A new tool reduces the time it takes to manufacture vaccines and other pharmaceutical goods by over a million times while lowering expenses.
Industry will frequently examine thousands of similar candidate compounds in search of medicinal substances such as new vaccines. This can be done on the nanoscale with minimal material and energy expenditure thanks to a unique approach. The findings were published in Nature Chemistry.
In a pinhead-sized area, more than 40,000 molecules may be generated and examined. The approach, which was created in Denmark through a highly interdisciplinary research effort, promises to save pharmaceutical businesses a significant amount of material, energy, and money.
As nano-containers, the approach employs soap-like bubbles. Multiple chemicals can be combined within containers using DNA nanotechnology.
“The volumes are so small that testing material comparable to the full mass of Mount Everest may be compared to using one liter of water and one kilogram of material instead of the total volume of water in all oceans. This is a record-breaking effort in material, manpower, and energy savings. ” The team’s leader is Nikos Hatzakis, an Associate Professor at the University of Copenhagen’s Department of Chemistry.
Saving endless amounts of time, energy, and personnel would be critically important for any synthesis creation and evaluation of medications, says Mette G. Malle, Ph.D. student and postdoc researcher at Harvard University in the United States.
“The volumes are so small that the use of material can be compared to using one liter of water and one kilogram of material instead of the entire volumes of water in all oceans to test material corresponding to the entire mass of Mount Everest. This is an unprecedented save in effort, material, manpower, and energy,”

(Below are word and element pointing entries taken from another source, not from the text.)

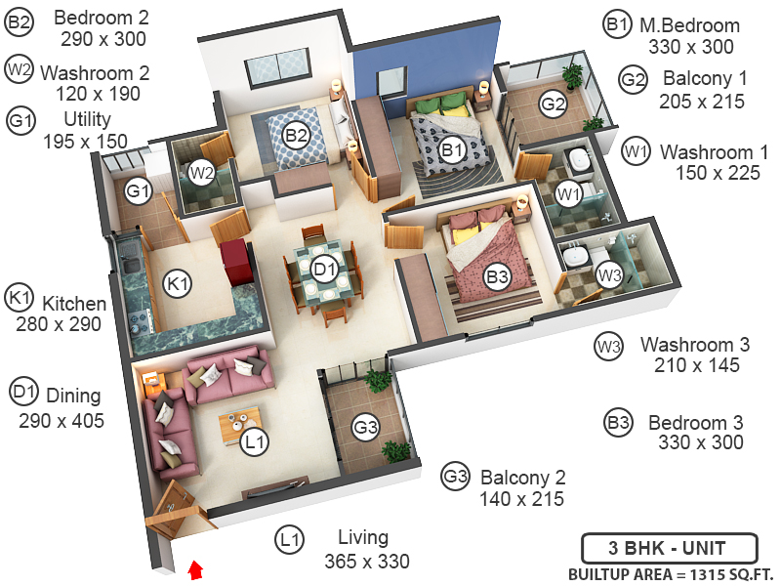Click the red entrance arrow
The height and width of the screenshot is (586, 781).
point(195,569)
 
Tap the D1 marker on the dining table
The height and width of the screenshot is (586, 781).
point(324,266)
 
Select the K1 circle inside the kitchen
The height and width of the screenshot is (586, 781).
point(177,284)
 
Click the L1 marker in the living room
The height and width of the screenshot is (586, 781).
point(255,442)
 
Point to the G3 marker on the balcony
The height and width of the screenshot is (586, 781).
point(366,427)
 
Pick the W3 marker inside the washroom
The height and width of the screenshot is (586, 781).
point(609,274)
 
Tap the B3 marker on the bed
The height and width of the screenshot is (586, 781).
point(498,277)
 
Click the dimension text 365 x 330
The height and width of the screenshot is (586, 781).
point(366,562)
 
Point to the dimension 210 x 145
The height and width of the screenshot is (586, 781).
point(697,366)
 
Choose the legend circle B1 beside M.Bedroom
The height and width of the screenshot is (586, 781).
point(616,26)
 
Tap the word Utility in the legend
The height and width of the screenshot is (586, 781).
point(87,119)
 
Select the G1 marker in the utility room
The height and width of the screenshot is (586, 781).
point(138,191)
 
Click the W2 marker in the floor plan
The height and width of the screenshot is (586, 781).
point(201,173)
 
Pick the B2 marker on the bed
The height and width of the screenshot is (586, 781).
point(297,136)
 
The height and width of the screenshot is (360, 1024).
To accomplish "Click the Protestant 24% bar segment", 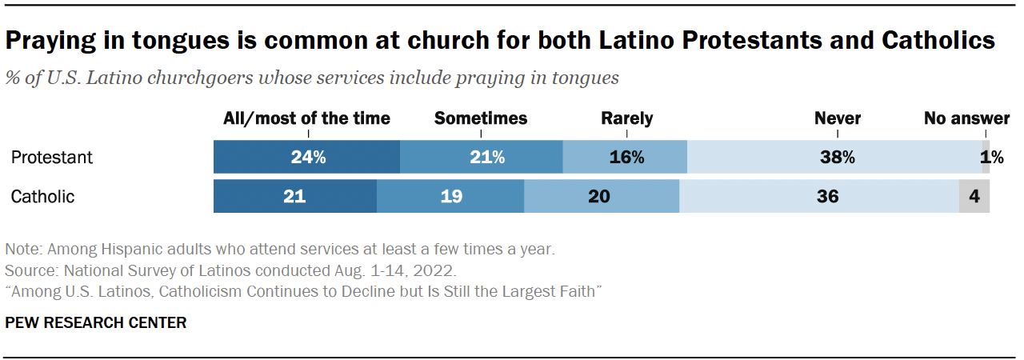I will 306,158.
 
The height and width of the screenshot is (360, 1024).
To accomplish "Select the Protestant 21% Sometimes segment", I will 481,158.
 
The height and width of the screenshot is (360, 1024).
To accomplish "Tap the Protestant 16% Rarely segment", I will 625,158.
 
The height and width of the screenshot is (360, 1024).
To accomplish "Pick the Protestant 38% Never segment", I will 834,158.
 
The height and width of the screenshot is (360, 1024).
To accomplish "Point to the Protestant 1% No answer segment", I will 986,158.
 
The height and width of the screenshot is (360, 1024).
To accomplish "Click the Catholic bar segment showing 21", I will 294,197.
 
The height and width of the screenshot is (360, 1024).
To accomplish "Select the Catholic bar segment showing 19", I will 450,197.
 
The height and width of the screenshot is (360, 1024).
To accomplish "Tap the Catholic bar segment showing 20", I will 602,197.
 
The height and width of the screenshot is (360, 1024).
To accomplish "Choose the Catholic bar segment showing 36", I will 819,197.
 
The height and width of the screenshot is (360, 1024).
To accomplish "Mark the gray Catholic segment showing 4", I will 974,197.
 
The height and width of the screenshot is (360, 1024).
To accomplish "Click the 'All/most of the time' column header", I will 306,118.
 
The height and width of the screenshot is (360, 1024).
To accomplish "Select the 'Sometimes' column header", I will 481,118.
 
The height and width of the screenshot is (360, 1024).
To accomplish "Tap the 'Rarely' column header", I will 626,118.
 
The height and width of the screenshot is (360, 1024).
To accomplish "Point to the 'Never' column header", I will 837,118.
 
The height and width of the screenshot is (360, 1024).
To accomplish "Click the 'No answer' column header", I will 966,118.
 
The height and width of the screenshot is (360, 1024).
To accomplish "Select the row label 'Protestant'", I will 51,158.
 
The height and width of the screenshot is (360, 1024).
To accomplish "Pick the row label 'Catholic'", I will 42,197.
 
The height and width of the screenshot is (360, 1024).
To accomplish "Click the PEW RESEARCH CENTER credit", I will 95,323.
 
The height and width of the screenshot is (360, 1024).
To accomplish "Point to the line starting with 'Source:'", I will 230,270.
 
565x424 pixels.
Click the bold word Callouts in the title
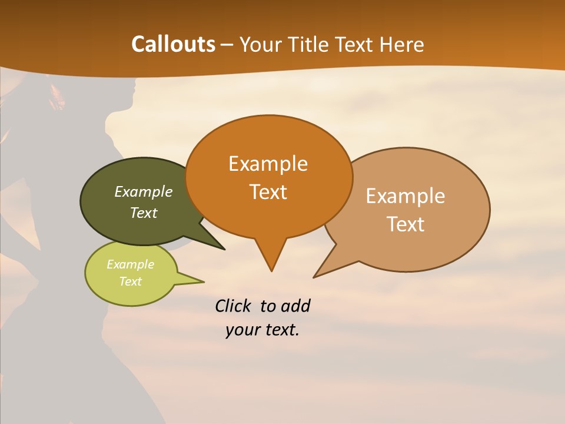[173, 44]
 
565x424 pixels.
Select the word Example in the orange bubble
[268, 164]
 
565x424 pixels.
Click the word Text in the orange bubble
[268, 192]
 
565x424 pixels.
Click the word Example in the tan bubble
[406, 196]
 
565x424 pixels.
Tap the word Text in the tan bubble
[406, 224]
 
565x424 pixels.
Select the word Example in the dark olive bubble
[143, 191]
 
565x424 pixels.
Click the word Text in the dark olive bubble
[143, 213]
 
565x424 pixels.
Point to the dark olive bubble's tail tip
[224, 249]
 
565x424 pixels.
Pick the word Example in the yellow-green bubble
[130, 264]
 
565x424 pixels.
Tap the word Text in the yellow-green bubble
[130, 281]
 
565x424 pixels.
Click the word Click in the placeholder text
[234, 306]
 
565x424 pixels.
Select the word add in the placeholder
[295, 306]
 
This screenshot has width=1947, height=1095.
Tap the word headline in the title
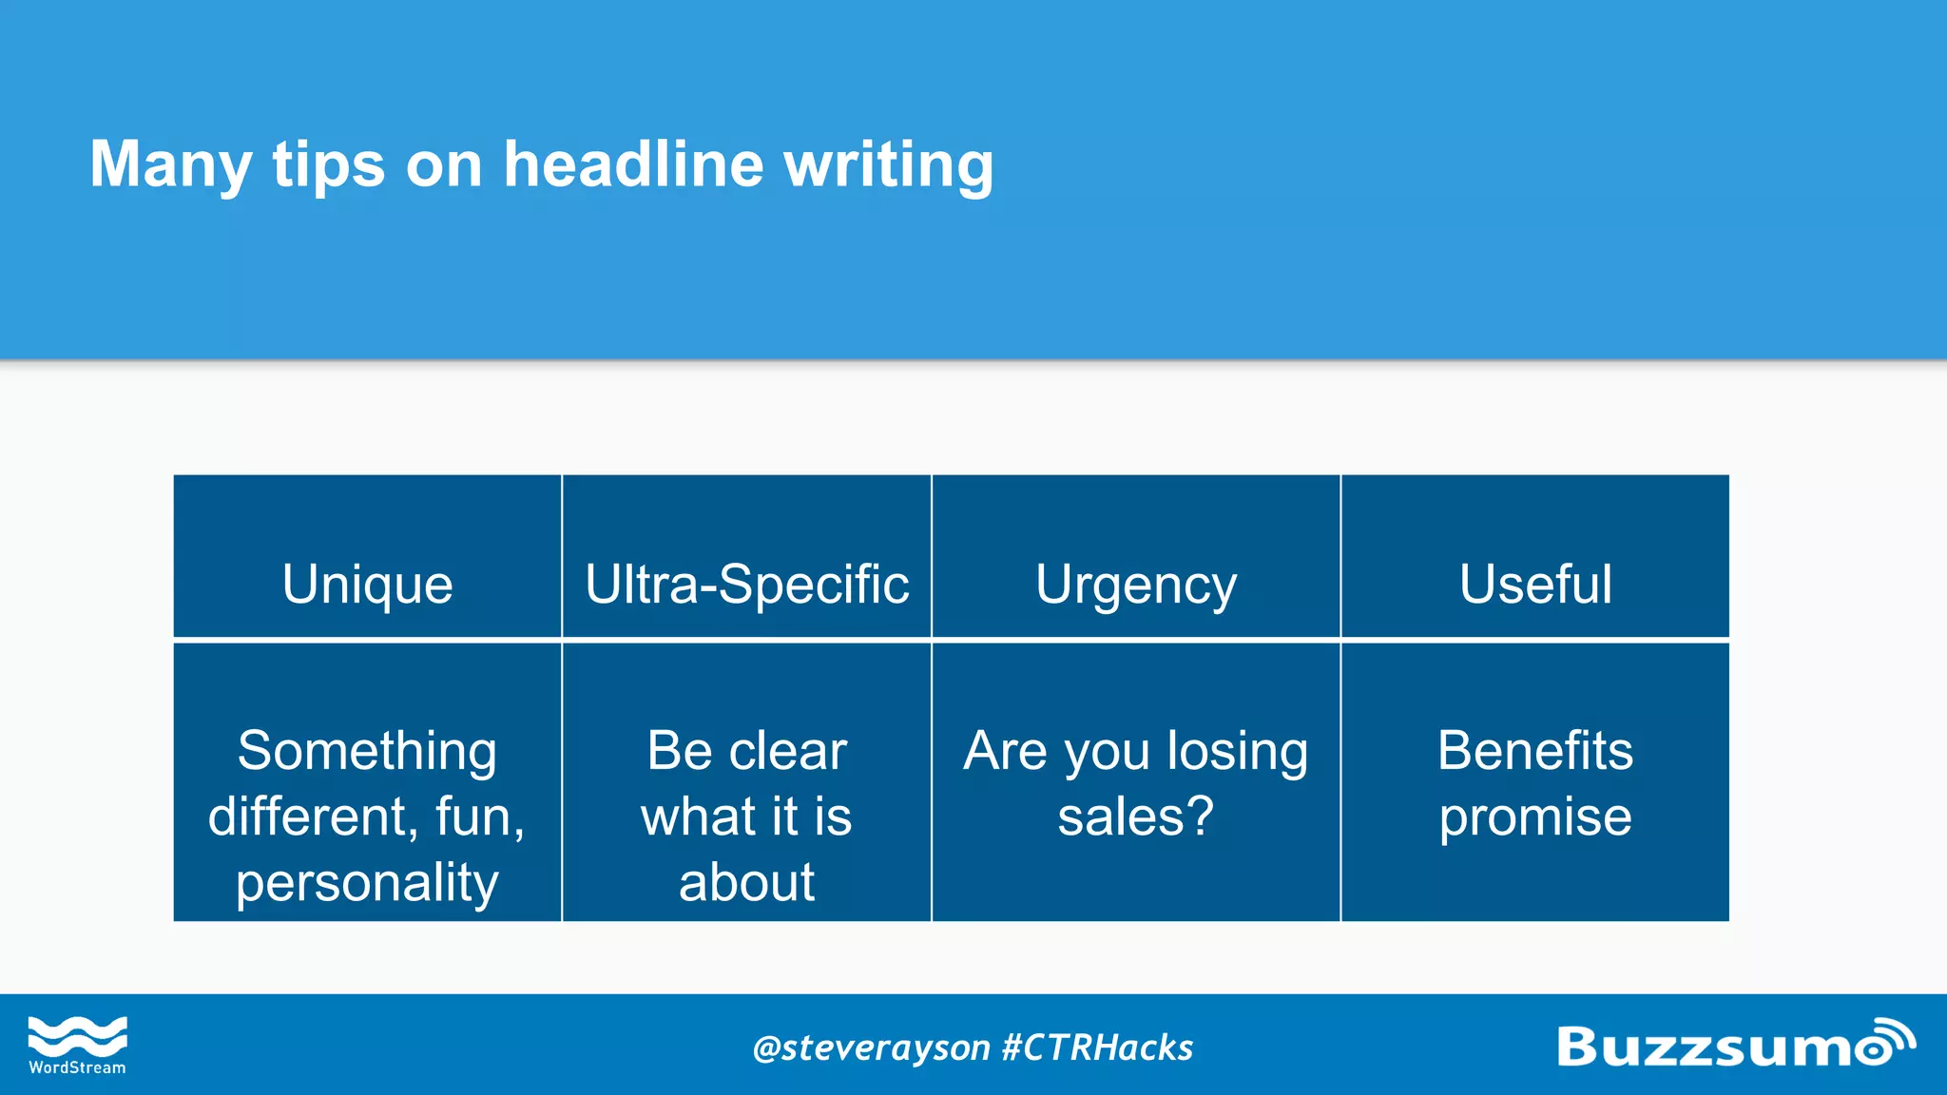pos(633,163)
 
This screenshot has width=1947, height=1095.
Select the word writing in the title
pos(889,165)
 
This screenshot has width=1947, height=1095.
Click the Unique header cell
pos(367,584)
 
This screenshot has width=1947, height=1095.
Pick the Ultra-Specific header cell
pos(746,584)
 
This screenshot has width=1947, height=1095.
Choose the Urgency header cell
pos(1136,585)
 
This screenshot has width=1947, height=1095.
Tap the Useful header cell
pos(1535,584)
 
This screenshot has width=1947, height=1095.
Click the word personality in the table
pos(367,883)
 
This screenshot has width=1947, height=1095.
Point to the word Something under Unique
pos(367,751)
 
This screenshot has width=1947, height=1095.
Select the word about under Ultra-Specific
pos(746,882)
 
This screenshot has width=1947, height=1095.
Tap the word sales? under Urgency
pos(1136,816)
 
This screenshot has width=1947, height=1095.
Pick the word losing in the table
pos(1237,751)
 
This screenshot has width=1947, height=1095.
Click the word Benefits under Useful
pos(1535,751)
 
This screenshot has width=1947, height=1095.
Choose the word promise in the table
pos(1535,816)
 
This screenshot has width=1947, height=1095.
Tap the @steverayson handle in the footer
pos(871,1047)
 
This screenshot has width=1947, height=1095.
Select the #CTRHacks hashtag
pos(1097,1047)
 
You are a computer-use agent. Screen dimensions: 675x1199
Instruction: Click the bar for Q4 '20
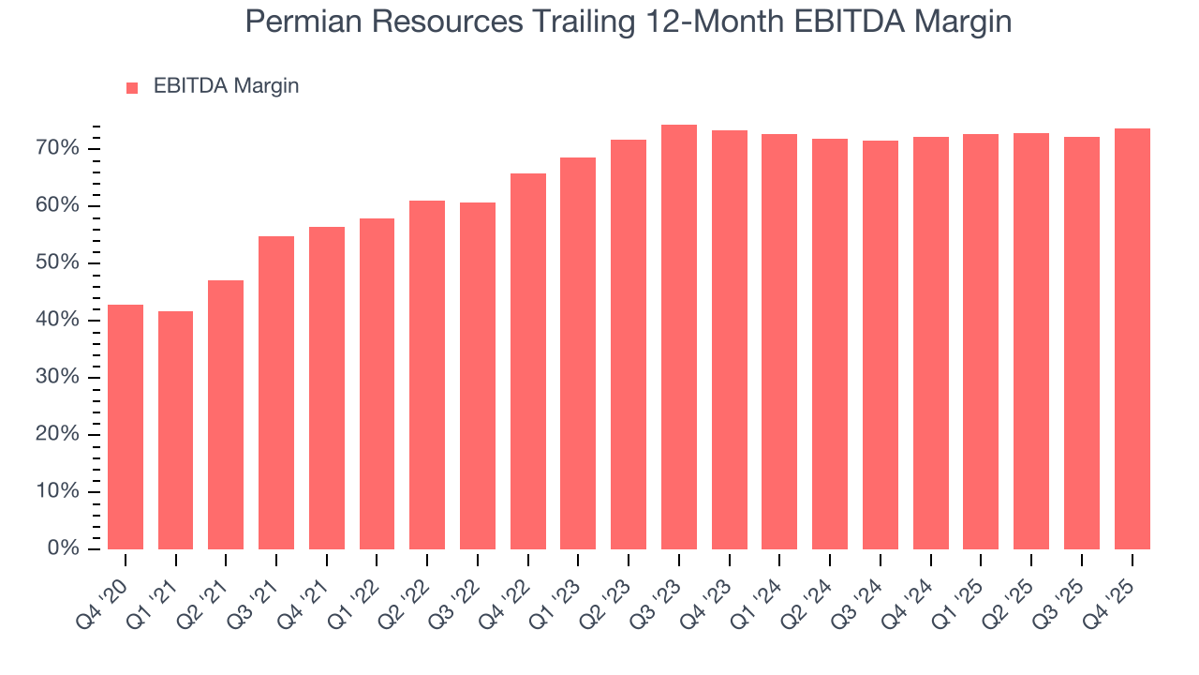pyautogui.click(x=126, y=427)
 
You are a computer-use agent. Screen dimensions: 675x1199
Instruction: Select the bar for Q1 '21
pyautogui.click(x=176, y=430)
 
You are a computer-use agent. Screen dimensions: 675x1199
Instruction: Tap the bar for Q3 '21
pyautogui.click(x=276, y=393)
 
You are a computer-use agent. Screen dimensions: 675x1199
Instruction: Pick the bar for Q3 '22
pyautogui.click(x=478, y=376)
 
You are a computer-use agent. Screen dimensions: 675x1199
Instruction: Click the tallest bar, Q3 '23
pyautogui.click(x=679, y=338)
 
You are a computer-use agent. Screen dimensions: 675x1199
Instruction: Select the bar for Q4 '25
pyautogui.click(x=1132, y=338)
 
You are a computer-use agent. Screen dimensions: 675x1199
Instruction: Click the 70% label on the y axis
pyautogui.click(x=59, y=148)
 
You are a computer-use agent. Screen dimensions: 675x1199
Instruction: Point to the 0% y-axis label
pyautogui.click(x=64, y=548)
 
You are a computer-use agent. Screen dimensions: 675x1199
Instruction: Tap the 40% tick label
pyautogui.click(x=59, y=320)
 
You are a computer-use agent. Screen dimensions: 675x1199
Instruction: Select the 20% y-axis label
pyautogui.click(x=59, y=434)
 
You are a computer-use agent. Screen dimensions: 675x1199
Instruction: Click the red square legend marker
pyautogui.click(x=132, y=87)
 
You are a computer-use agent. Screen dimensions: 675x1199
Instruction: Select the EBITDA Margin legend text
pyautogui.click(x=226, y=86)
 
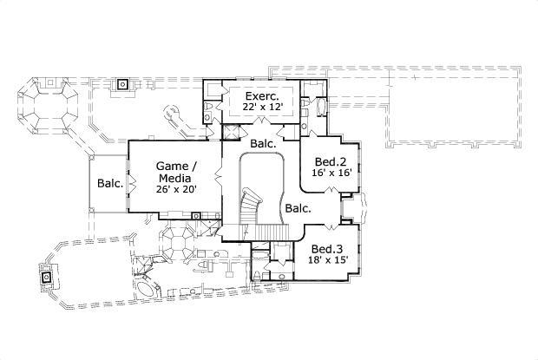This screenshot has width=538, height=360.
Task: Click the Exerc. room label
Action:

Nikos Hatzakis, Associate Professor at the Department of Chemistry, University of Copenhagen.
In just seven minutes, you’ll have your results.
The Hatzakis Group at the University of Copenhagen collaborated on the project with Associate Professor Stefan Vogel from the University of Southern Denmark. A Villum Foundation Center of Excellence grant helped fund the endeavor. The final solution is known as SPARCLD, which stands for “single particle combinatorial lipidic nanocontainer fusion based on DNA mediated fusion.”
Synthetic biochemistry, nanotechnology, DNA synthesis, combinational chemistry, and even machine learning, an AI (artificial intelligence) subject, are all part of the breakthrough.
“No single element in our system is absolutely unique,” says Nikos Hatzakis, “but they have never been blended so flawlessly.”
The approach yields results in as little as seven minutes.
We’ve got something that’s pretty close to a real-time readout. This means that the arrangement may be continuously adjusted based on the readings, which adds a lot of value. We anticipate that this will be a critical factor in determining whether or not industry will adopt the solution. ” Mette G. Malle agrees.
I had to keep everything under wraps.
Although the project’s individual researchers have multiple business relationships, they have no idea which companies could be interested in implementing the new high-throughput technology.
“We had to keep everything under wraps because we didn’t want anyone to publish anything comparable before us. As a result, we were unable to speak with industry or other researchers about the method’s potential applications, “Nikos Hatzakis agrees.
Nonetheless, he can think of a few applications:
Industry and academic groups interested in the synthesis of lengthy molecules like polymers are likely to be among the first to adopt the technology. The same can be said for ligands that are important in pharmaceutical development. The method’s special attractiveness is that it can be further integrated, allowing for the immediate insertion of a relevant application. “
RNA strings for the essential biotech tool CRISPR, or an alternative for screening, detecting, and manufacturing RNA for future pandemic vaccines, are possible examples.
“Our approach allows us to use SPARCLD in conjunction with a post-combinatorial readout for protein-ligand reactions, such as those used in CRISPR. Because we wanted to share our methods first, we haven’t been able to fix this yet.